Al mismo tiempo, pese a los esfuerzos de Podemos por desempolvar el viejo contencioso entre monarquía y república, el cambio de régimen no parece ser una prioridad de los españoles. El pasado domingo se celebró un referéndum de pegolete en todo el país para que la gente dijera si prefiere una monarquía o una república. Participó el 0,22 % del censo electoral y el número de votos emitidos alcanzó la friolera de 81.617. Aunque la contienda fuese de pega, no me parece que 81.617 votos justifiquen otra de verdad.

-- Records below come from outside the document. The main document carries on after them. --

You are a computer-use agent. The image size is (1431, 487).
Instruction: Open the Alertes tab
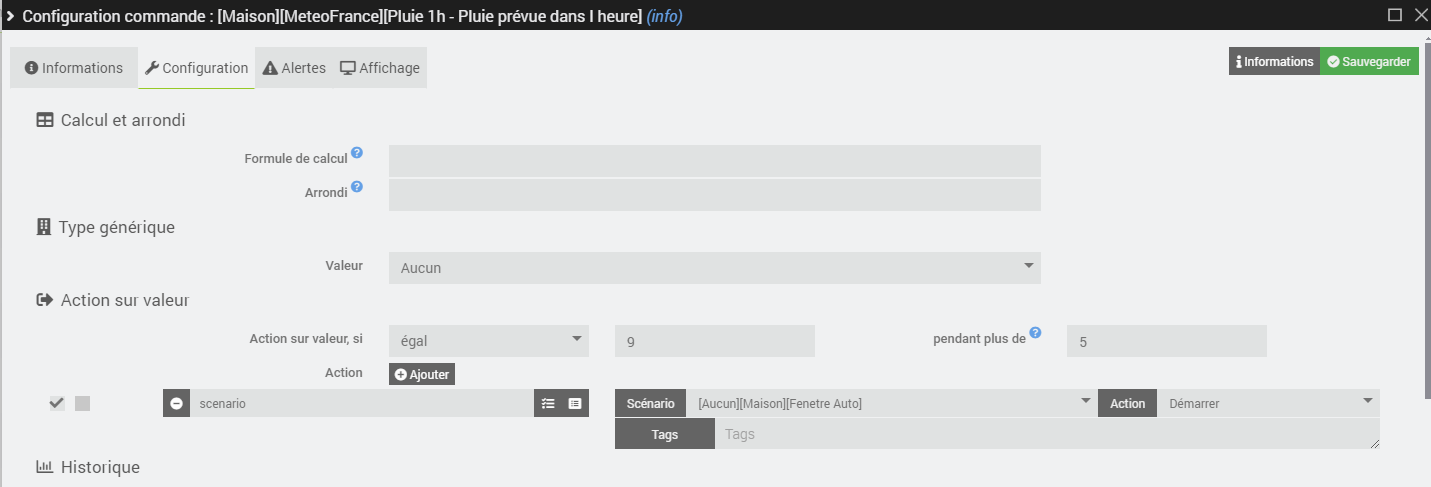pos(294,68)
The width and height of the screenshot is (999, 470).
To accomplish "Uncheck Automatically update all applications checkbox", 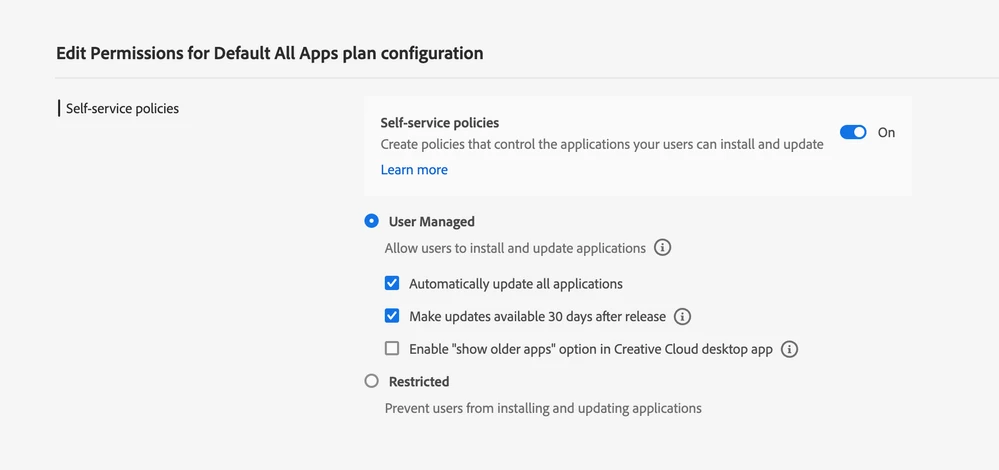I will click(x=392, y=283).
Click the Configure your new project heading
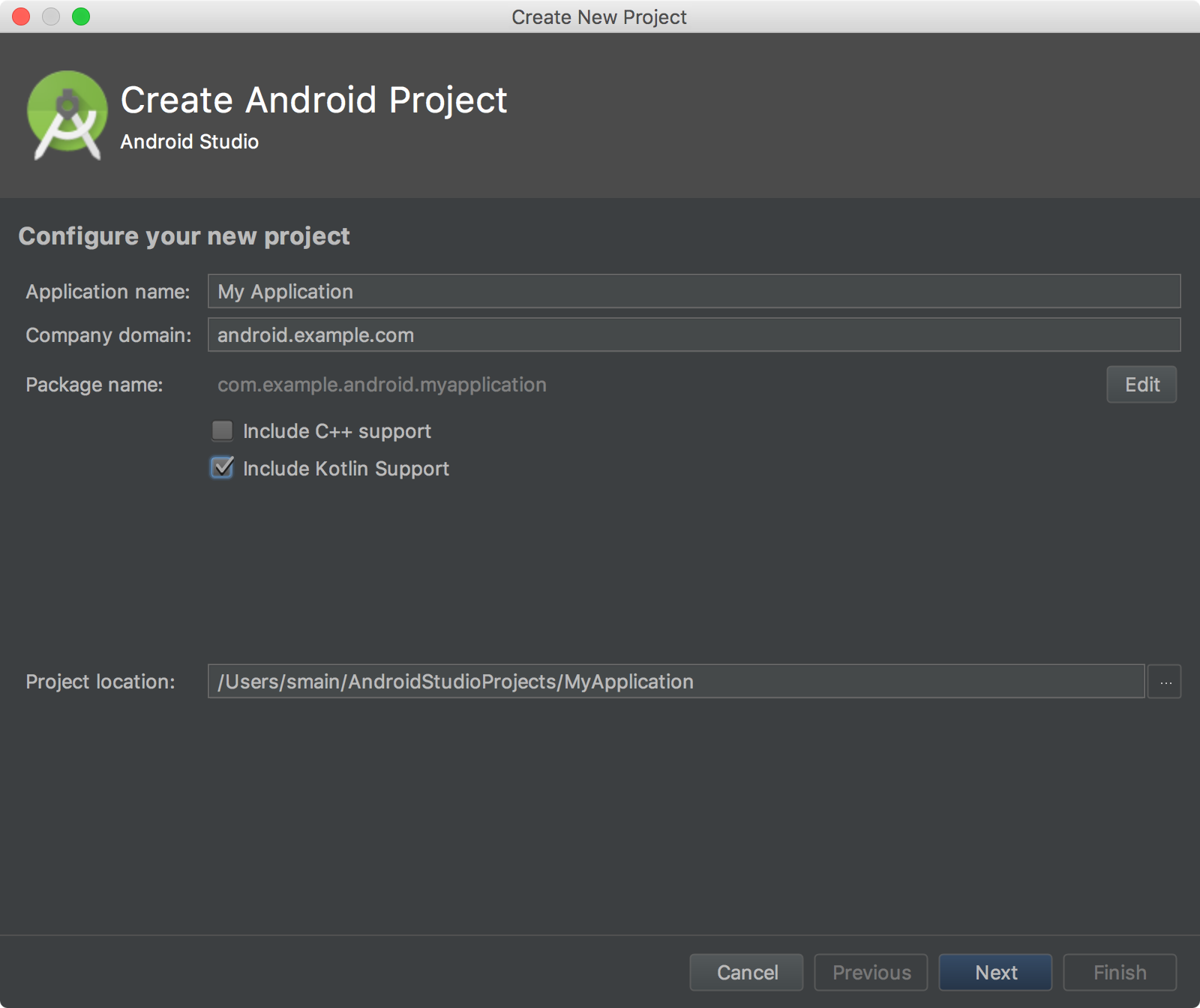 point(184,236)

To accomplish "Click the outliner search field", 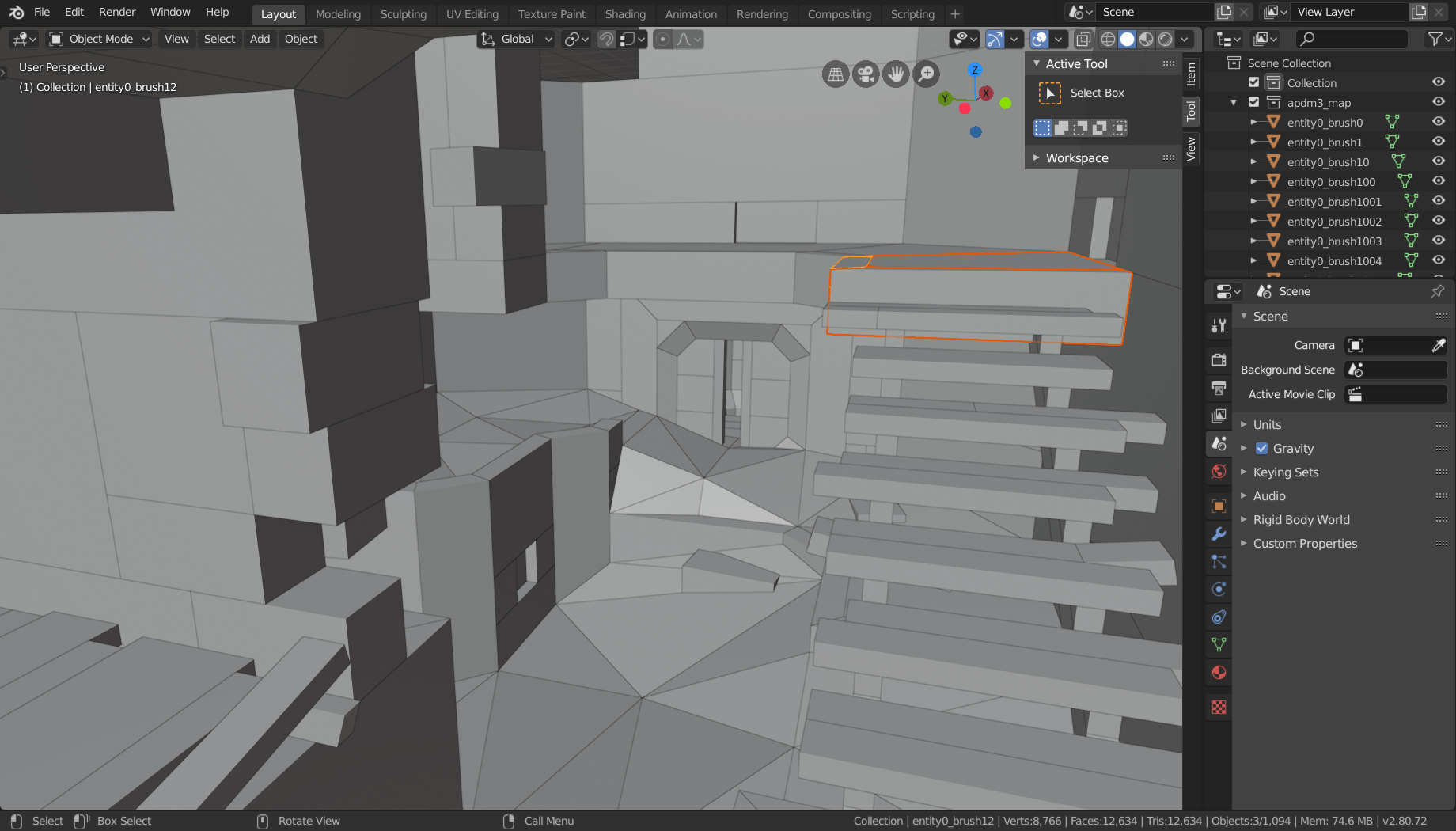I will tap(1351, 39).
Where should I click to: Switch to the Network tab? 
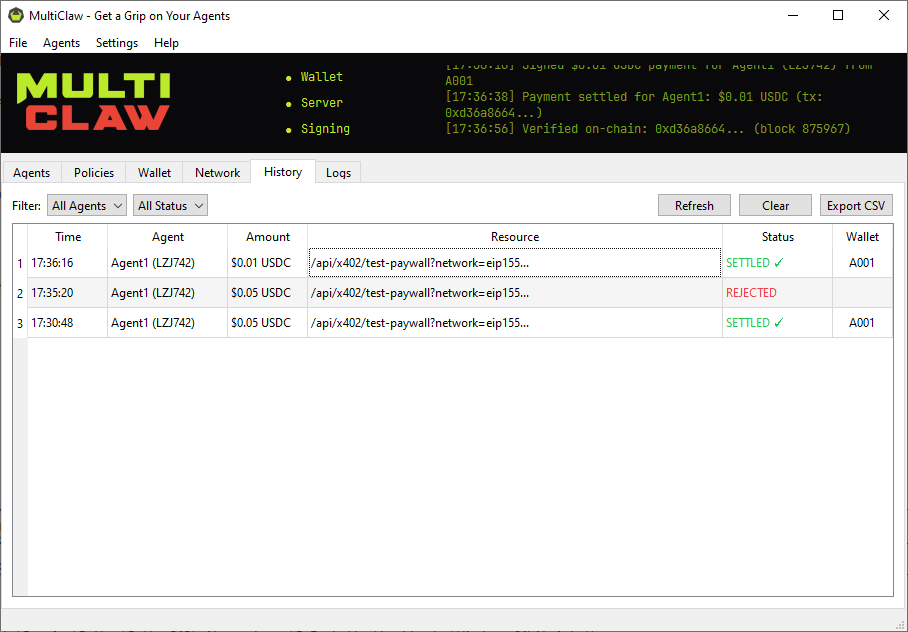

Se pongan como se pongan los de Podemos, el ansia de república deja bastante que desear. No es que nos vuelva locos la monarquía, pero tampoco nos ilusiona en exceso la república (sobre todo, con los aspirantes a presidirla que corren por ahí). Yo diría que el sistema político se la sopla a mucha gente, más preocupada por asuntos levemente egoístas, como llegar a fin de mes, esquivar el coronavirus, protegerse de la viruela del mono o esperar que llegue agosto para tumbarse a la bartola. Y aunque se supone que la pachorra del Emérito debería ofendernos e incluso indignarnos, no lo logramos.

Yo, desde luego, he fracasado en el intento de adoptar una postura digna y progresista ante la aparición de don Juan Carlos, convertido en una especie de mueble viejo que nadie sabe muy bien dónde colocar, aunque les dé pena tirarlo a la basura. Lo veo bajar del avión con su cara de yo-no-fui y me acuerdo de aquel personaje que salió a por cien gramos de jamón, desapareció durante veinte años y regresó blandiendo un sobre de la charcutería con los cien gramos de jamón prometidos. De salvador de la democracia a émulo de Arturo Fernández. Sic transit gloria mundi, si se me permite el latinajo.